Trading Systems are an incredibly powerful way to profit from all financial markets including the stock market, cryptocurrencies, futures, and forex markets. Some very robust trading systems can even by applied to several financial exchanges with little to no modification, providing global diversification and profit potential with minimal effort. If you are new to trading or struggling to get consistent results, systems trading is the fastest and most reliable way to learn stock trading.

Built correctly, your system should be rock solid and make you money well into the future. BUT, if built the wrong way, you’re more likely to encounter drawdown and losses.

Let’s first define what a trading system actually is…
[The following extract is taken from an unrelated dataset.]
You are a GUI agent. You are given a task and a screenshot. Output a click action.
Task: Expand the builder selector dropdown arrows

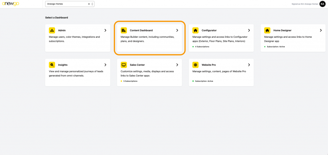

Before we go into detail, I want to clear up one super common question. All of the following terms basically mean the same thing and can be used interchangeably. They are all different terms for basically the same thing – 100% objective rules based trading. At Enlightened Stock Trading we refer to them mostly as ‘Trading Systems’, but all of these other terms are essentially referring to the same thing:

  • Trading Systems
  • Quantified Trading Strategies
  • Active Trading Strategies
  • Algos
  • Algorithmic Trading
  • Algorithmic Trading Systems
  • Mechanical Trading
  • Mechanical Trading Systems
  • Trading bots

A trading system is a comprehensive set of rules (similar to those used by many hedge funds) based on technical indicators like bollinger bands or moving averages or objectively defined chart patterns dictating how you enter, exit, and manage risk in the financial markets. The goal is to ensure that you earn more than you lose over many trades, even after accounting for commissions and slippage.

The primary advantage of system trading is its ability to eliminate human emotion, which is often a significant source of trading mistakes. By following a predefined set of rules, you can make consistent, informed trading decisions without being swayed by psychological factors.

Mechanical trading systems, or algos, leave no room for discretion. Every decision is dictated by fully codified rules designed to handle all potential market scenarios. This approach ensures your actions are in line with the system’s guidelines, not personal emotions or biases.

Why Does Systems Trading Work?

Many traders battle with psychological biases that can negatively impact their trading decisions. Discretionary traders must delve deep into trading psychology and eliminate these biases if they are to become profitable – this can take years of psychological work. Systems trading provides a faster, more disciplined alternative, allowing traders to bypass the pitfalls of emotion and become consistent sooner.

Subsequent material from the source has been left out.